Finalmente defendem os recorrentes que se verifica a nulidade prevista no artº 120º, nº 2, al. d), do CPP, por não terem sido «valorados no despacho recorrido elementos probatórios já carreados para os autos, designadamente o teor da petição inicial apresentada pelos arguidos Diogo, Francisco e João na 1ª Secção da 4ª Vara Cível do Porto, sob o processo nº 1684 (04.6TVPRT que intentaram contra os assistentes.», o que «constitui uma séria omissão que compromete uma real e concreta valoração dos factos invocados pelos assistentes».
Também aqui falece a razão aos recorrentes.
Assim, a acrescer ao fundamento supra exposto, dir-se-á ainda a talho de foice o que se segue.
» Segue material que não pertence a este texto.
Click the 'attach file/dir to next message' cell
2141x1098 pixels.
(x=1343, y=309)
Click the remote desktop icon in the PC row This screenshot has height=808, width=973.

Dispõe o artigo 118º, nº 1, do CPP, que «A violação ou inobservância das disposições da lei do processo penal só determina a nulidade do acto quando esta for expressamente cominada na lei», sendo que, nos termos do nº 2, do mesmo preceito, «Nos casos em que a lei não cominar a nulidade, o acto ilegal é irregular».
Como se vê pelo preceito transcrito, os vícios da nulidade e irregularidade apenas têm a ver com a violação ou inobservância das disposições da lei do processo.
A valoração ou não de determinada prova, ao invés, está ligada ao princípio da livre apreciação da prova ínsito no artº 127º do CPP.
Pelo exposto, acordam os Juízes desta Relação em julgar o recurso improcedente.
Fixa-se em 3 (três) UC a taxa de justiça a cargo de cada um dos recorrentes.